Incline a suggestioni neoguelfe rivisitate in prospettiva nazionalistica, il M. ribadì, nell’ultima fase di impegno politico, l’irriducibile antisocialismo e la consonanza di valori tra cattolicesimo e fascismo sulle questioni dello Stato e della famiglia. Nella XXVII legislatura sostenne apertamente il governo Mussolini, limitandosi in aula ad alcuni interventi su argomenti occasionali e di facciata, oltre a rispondere, nella sua veste di sottosegretario, alle numerosissime interrogazioni.
In questi anni ricevette, inoltre, numerose onorificenze, venendo insignito del titolo di grande ufficiale dell’Ordine della Corona d’Italia (1924) e dei vari gradi di quello dei Ss. Maurizio e Lazzaro (1925-32).

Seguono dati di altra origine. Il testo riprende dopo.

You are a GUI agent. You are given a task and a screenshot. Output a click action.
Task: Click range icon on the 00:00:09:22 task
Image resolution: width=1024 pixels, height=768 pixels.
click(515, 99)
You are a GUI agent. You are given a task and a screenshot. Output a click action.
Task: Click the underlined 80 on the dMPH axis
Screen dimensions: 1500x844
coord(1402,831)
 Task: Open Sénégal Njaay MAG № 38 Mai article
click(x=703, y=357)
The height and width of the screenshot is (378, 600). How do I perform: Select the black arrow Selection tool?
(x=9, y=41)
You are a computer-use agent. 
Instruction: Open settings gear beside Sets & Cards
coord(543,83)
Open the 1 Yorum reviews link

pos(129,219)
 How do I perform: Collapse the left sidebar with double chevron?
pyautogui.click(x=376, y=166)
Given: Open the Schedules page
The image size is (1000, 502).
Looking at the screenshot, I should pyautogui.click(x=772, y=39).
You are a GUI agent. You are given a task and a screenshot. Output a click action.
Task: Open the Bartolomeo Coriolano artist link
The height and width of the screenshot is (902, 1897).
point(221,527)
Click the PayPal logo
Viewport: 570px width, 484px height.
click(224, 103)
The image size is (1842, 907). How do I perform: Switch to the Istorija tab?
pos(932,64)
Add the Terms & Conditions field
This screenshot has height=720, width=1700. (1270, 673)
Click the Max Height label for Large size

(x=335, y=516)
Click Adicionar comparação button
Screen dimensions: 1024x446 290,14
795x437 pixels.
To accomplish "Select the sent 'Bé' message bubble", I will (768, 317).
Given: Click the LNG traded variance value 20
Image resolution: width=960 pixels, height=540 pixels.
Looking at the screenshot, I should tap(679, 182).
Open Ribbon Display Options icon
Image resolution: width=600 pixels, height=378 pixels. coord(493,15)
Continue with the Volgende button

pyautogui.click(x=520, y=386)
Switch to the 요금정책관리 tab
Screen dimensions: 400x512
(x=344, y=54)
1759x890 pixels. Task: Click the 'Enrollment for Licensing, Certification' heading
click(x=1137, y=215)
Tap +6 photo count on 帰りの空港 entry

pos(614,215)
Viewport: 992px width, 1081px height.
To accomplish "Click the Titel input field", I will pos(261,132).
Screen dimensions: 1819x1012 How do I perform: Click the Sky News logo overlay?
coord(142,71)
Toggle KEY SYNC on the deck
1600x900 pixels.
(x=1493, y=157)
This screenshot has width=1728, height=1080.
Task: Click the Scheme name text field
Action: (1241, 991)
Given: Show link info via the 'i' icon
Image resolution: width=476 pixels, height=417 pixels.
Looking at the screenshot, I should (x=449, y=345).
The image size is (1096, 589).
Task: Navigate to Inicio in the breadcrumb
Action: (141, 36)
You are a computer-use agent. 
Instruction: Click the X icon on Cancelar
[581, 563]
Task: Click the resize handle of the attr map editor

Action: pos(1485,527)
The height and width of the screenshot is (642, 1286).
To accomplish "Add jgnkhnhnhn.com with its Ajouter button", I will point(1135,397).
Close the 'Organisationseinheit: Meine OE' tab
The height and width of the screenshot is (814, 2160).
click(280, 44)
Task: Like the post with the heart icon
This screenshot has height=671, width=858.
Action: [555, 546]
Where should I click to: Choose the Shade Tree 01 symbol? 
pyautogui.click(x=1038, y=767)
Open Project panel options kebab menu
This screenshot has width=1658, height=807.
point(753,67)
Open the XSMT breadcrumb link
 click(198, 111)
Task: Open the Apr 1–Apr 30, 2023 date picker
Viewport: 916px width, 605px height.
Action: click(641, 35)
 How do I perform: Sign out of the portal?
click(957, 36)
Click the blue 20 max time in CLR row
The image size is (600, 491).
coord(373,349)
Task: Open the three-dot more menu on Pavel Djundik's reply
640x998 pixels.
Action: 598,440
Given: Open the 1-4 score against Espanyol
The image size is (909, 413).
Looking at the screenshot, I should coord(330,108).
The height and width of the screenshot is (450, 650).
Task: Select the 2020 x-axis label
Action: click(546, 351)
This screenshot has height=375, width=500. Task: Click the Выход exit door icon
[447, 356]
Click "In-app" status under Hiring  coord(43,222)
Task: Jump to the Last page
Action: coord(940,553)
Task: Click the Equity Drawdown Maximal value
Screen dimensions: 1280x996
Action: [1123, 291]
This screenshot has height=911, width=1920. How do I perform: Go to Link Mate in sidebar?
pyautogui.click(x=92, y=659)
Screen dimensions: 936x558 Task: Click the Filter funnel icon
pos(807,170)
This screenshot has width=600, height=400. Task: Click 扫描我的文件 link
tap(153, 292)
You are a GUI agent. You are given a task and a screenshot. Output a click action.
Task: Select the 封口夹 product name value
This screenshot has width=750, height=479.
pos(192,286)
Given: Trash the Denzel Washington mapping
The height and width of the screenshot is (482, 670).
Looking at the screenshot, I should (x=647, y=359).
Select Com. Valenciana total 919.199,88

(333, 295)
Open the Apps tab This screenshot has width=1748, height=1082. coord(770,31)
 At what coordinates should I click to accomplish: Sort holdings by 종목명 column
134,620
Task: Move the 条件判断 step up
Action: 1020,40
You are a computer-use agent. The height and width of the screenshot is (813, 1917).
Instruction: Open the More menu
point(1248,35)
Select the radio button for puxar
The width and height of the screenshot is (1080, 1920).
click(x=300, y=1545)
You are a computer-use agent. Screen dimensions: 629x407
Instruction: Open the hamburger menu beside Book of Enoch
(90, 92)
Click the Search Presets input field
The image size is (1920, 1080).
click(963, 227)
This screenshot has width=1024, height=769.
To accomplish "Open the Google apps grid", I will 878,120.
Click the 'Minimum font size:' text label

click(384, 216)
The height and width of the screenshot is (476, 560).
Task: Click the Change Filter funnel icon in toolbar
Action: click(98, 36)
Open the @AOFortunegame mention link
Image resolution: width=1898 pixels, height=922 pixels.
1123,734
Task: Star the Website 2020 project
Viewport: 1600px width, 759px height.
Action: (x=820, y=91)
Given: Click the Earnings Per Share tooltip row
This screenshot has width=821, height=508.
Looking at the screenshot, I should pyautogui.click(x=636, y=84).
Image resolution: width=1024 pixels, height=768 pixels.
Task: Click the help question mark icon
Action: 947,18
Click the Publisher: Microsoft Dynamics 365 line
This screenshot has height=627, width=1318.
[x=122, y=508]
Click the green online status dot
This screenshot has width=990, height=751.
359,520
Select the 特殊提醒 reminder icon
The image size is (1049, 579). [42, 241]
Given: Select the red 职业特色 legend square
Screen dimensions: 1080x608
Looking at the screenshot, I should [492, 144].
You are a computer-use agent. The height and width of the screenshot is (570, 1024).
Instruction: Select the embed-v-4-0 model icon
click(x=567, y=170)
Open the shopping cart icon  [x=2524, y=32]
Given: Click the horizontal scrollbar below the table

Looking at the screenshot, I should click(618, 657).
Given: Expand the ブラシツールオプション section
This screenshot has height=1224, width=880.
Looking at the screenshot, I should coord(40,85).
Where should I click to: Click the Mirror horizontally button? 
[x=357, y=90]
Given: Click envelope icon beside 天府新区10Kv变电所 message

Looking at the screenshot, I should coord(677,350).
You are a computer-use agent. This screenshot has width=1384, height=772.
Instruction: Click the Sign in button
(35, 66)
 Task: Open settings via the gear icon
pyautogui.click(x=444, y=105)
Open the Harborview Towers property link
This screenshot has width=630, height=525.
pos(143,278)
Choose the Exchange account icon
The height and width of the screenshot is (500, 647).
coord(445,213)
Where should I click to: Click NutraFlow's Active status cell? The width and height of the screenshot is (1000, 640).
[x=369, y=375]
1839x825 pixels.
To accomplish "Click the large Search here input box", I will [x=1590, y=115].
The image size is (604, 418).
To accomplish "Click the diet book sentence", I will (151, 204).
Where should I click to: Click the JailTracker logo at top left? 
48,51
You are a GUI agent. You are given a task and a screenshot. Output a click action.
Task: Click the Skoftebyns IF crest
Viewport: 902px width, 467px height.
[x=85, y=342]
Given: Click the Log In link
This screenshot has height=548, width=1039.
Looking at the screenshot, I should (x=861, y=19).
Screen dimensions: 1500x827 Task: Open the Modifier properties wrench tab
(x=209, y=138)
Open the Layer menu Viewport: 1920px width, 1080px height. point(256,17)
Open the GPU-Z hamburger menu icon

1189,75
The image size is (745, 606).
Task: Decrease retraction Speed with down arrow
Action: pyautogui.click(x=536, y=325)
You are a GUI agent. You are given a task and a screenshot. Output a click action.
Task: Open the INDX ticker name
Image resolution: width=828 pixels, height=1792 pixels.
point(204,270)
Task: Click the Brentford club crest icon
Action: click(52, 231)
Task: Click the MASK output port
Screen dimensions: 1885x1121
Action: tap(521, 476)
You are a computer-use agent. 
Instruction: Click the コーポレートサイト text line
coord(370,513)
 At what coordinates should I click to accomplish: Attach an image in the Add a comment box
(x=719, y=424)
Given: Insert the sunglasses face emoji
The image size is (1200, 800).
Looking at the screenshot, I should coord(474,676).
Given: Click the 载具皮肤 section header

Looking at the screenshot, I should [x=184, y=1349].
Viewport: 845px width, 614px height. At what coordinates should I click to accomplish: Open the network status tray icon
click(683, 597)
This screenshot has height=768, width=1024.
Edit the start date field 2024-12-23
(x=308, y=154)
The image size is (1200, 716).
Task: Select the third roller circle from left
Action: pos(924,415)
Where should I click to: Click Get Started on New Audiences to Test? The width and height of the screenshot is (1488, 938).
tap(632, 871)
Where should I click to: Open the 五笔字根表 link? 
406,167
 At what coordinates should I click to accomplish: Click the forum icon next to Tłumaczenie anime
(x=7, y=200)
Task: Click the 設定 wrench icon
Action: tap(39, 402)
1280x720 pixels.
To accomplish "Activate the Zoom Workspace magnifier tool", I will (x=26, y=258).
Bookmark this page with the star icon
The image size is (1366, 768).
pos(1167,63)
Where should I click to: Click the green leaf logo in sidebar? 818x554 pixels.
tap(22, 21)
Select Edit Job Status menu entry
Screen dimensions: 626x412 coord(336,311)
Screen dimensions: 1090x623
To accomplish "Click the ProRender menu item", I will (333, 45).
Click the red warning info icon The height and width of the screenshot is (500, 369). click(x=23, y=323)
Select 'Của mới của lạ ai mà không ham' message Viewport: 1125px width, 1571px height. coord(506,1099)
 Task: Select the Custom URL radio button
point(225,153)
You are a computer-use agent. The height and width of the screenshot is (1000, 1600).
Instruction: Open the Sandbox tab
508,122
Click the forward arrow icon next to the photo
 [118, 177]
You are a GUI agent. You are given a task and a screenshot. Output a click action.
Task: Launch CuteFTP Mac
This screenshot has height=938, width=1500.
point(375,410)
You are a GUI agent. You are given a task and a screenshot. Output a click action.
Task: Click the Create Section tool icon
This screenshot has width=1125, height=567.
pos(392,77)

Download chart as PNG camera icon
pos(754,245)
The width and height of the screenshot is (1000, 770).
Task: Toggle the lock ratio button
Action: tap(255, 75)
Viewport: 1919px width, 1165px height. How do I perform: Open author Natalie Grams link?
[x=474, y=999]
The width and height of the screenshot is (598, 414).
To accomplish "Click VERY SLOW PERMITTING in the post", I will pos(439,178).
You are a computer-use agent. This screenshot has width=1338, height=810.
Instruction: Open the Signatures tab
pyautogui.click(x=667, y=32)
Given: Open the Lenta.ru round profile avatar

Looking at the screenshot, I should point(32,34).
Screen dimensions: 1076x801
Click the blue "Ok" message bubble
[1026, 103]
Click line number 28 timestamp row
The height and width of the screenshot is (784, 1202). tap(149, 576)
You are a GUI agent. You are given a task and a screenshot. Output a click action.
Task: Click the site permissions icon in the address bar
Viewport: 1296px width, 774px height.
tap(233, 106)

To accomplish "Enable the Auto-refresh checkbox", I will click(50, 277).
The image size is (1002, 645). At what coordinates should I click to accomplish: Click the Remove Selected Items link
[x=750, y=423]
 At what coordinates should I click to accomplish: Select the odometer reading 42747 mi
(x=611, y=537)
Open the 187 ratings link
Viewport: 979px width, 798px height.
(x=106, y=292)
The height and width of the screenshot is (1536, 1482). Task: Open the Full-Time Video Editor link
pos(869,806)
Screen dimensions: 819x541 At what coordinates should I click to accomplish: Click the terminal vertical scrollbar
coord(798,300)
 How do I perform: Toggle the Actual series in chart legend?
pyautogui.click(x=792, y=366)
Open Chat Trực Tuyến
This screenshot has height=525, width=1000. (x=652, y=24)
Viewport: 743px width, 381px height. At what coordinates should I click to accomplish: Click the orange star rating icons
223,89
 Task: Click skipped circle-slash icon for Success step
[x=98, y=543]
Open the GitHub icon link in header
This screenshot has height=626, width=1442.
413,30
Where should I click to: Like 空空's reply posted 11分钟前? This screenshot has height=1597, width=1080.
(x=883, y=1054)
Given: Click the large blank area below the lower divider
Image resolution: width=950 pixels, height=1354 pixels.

Colpito nel marzo 1929 da emiparesi, ridusse notevolmente la sua attività politica. Fu nominato senatore il 1° marzo 1934.
Il M. morì a Roma il 28 nov. 1935.
Fonti e Bibl.: L’archivio privato del M. è custodito a Pennabilli presso gli eredi. La corrispondenza tra il M. e i principali esponenti cattolici è conservata a Roma, presso l’Istituto L. Sturzo, Carte Meda, Carte Sturzo. Pennabilli, Arch. comunale, Stato civile, cartellino anagrafico del M.; Montalcino, Archivio comunale, Stato civile, Registro matrimoni, atto n. 57 (14 ott. 1901); F. Manzotti, Partiti e gruppi politici dal Risorgimento al fascismo, Firenze 1971, ad ind.; B. Gariglio, M.G., P., in Diz. stor. del movimento cattolico in Italia 1860-1980, diretto da F. Traniello - G. Campanini, II, I protagonisti, Casale Monferrato 1982, pp. 342-347; G. Tassani, P. M.G., in Il Parlamento italiano. Storia parlamentare e politica dell’Italia 1861-1988, XI, 1923-1928. Dalla conquista del potere al regime, Milano 1990, pp. 500 s.; M. Papini, Le Marche tra democrazia e fascismo (1918-1925), Ancona 2000, ad ind.; P. Giovannini, P. M.G. e il gruppo democratico cristiano romano, in Società religiosa e civile nel Feretrano all’alba del ’900. Atti del Convegno… 2000, a cura di L. Bedeschi, Pennabilli 2001, pp. 75-118; Id., Cattolici nazionali e impresa giornalistica. Il trust della stampa cattolica (1907-1918), Milano 2001, ad ind.; Id., Romolo Murri e «l’arte per la vita», in Romolo Murri e i murrismi in Italia e in Europa cent’anni dopo, Atti del convegno… 2001, a cura di I. Biagioli - A. Botti - R. Cerrato, Urbino 2004, pp. 263-282; M. Severini, Notabili e funzionari. I deputati delle Marche tra crisi dello Stato liberale e regime fascista (1919-1943), Ancona 2006, ad indicem.